Il est fréquent de grandir aux côtés de quelqu’un et d’être le dernier à comprendre qui cette personne est réellement. La vie quotidienne partagée, la même table, la même routine, peut aveugler plus que n’importe quelle distance.
Jacques a grandi ainsi, partageant la maison de Nazareth avec Marie, Joseph et ses frères Joseph, Simon et Jude (Matthieu 13.55). Mais l’un des frères de cette maison était différent de tous les autres.
Pendant le ministère public de Jésus, Jacques ne croyait pas qu’il était le Messie. L’Évangile affirme sans détour que même ses frères ne croyaient pas en lui (Jean 7.5), un détail que l’Église a conservé malgré son caractère gênant.

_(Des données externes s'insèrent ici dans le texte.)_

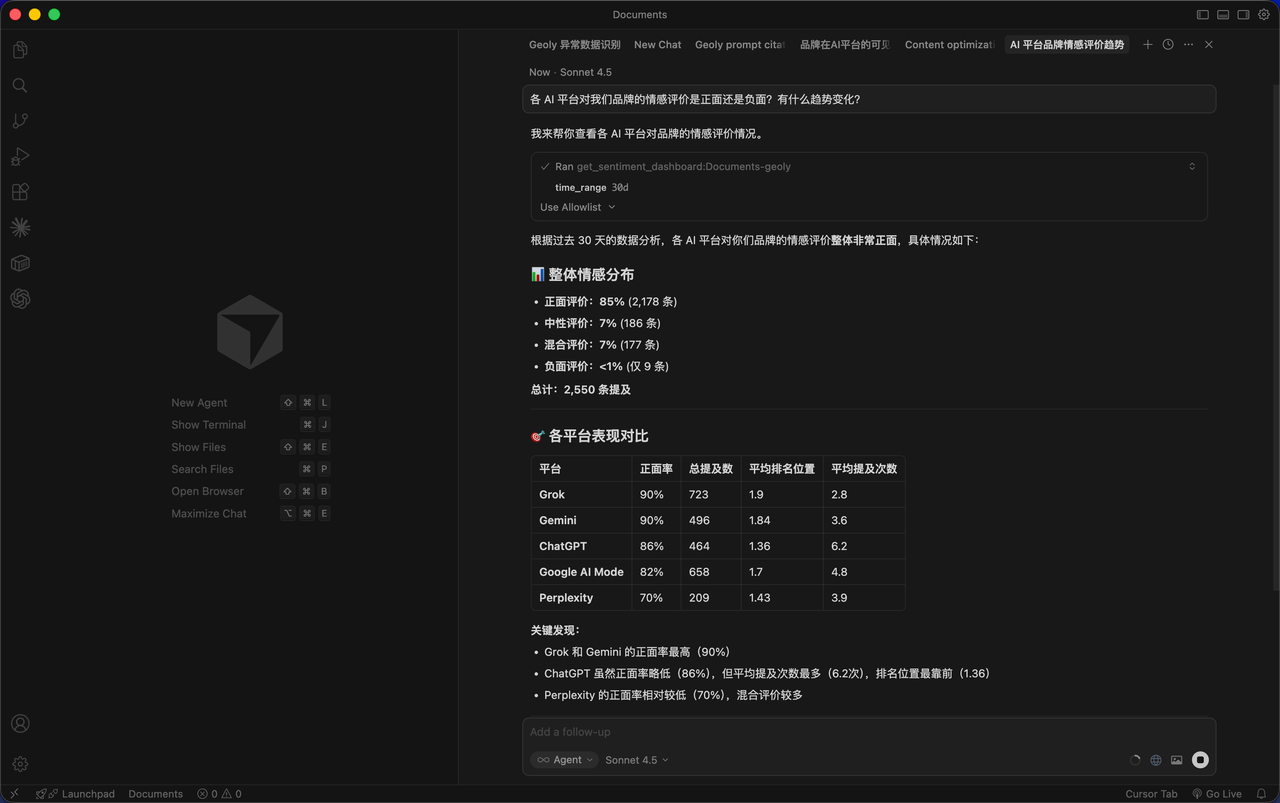Open the Agent mode dropdown
This screenshot has width=1280, height=803.
click(x=565, y=760)
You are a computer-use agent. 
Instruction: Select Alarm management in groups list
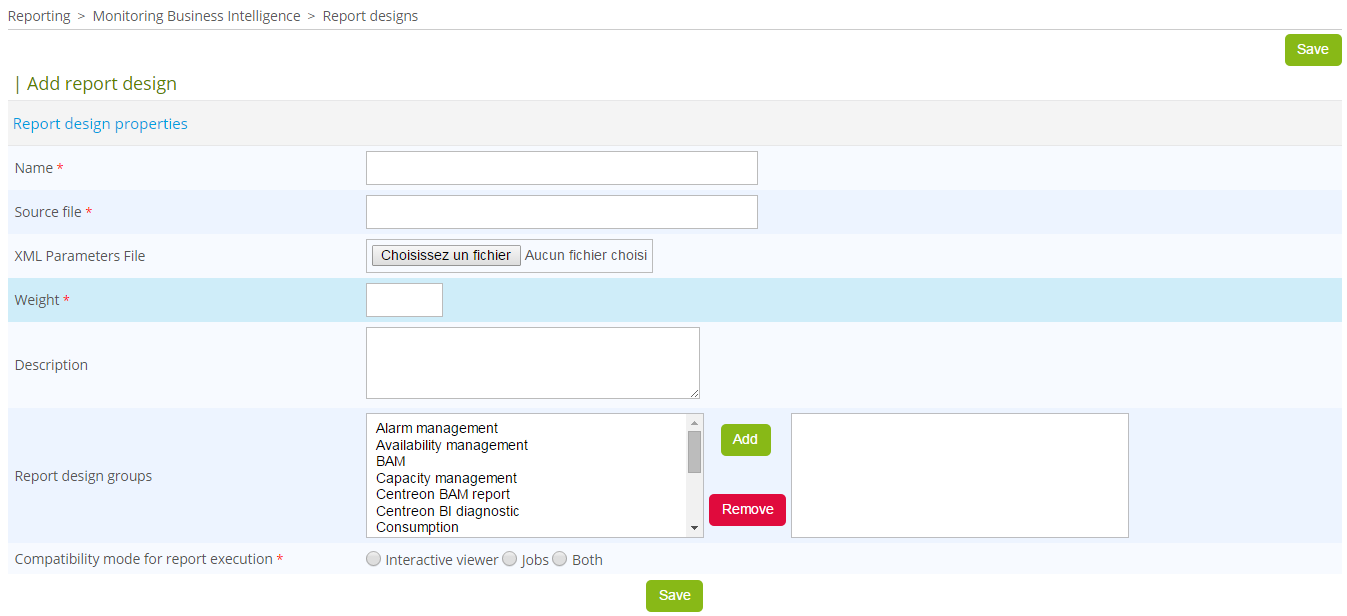437,429
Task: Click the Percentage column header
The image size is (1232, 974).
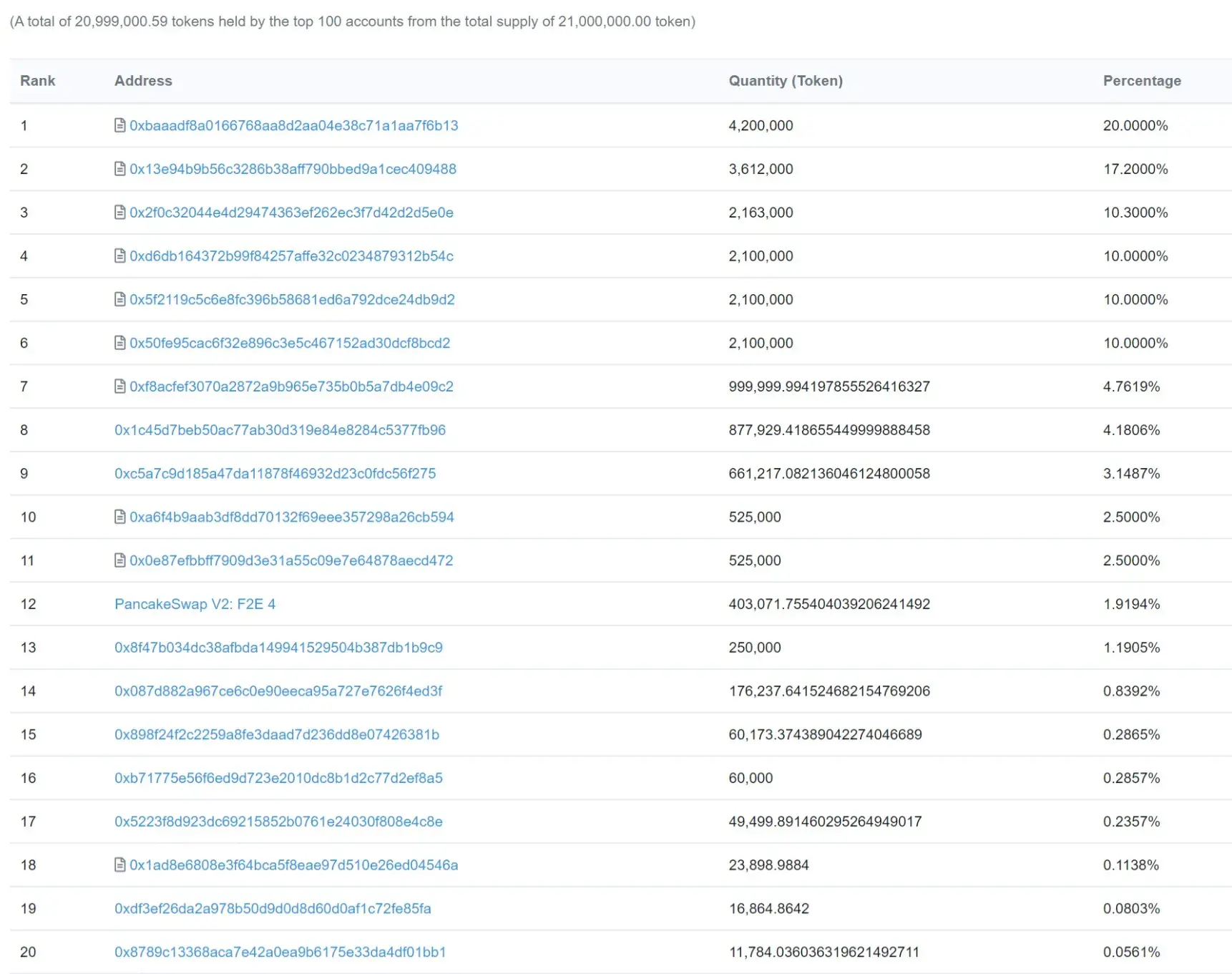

Tout a changé après la croix. Paul rapporte que le Christ ressuscité est apparu personnellement à Jacques (1 Corinthiens 15.7), une rencontre que la Bible ne décrit pas en détail, mais dont l’effet est visible dans la suite de l’histoire.
Quelques années plus tard, Jacques était déjà reconnu comme dirigeant de l’église de Jérusalem. Lorsque Pierre s’échappe de prison, il fait prévenir Jacques (Actes 12.17) ; Paul, en visitant la ville, rencontre Jacques comme le frère du Seigneur (Galates 1.19).
Au concile de Jérusalem, Jacques écouta les deux camps du plus grand débat de l’Église naissante et proposa la voie qui unit Juifs et non-Juifs dans une seule foi, sans imposer la loi mosaïque à ceux qui venaient d’autres nations (Actes 15.13-21).
Des années plus tard, il écrivit une lettre pratique sur une foi qui se manifeste par des œuvres. Fait remarquable, il ne se présente pas comme le frère de Jésus, mais simplement comme serviteur de Dieu et du Seigneur Jésus-Christ (Jacques 1.1).
L’histoire de Jacques dit quelque chose sur la foi de ceux qui sont proches de nous aujourd’hui : la proximité ne garantit pas la reconnaissance, et le scepticisme n’est pas une sentence définitive. Le même Christ qui a convaincu un frère incrédule peut transformer celui qui doute encore à nos côtés.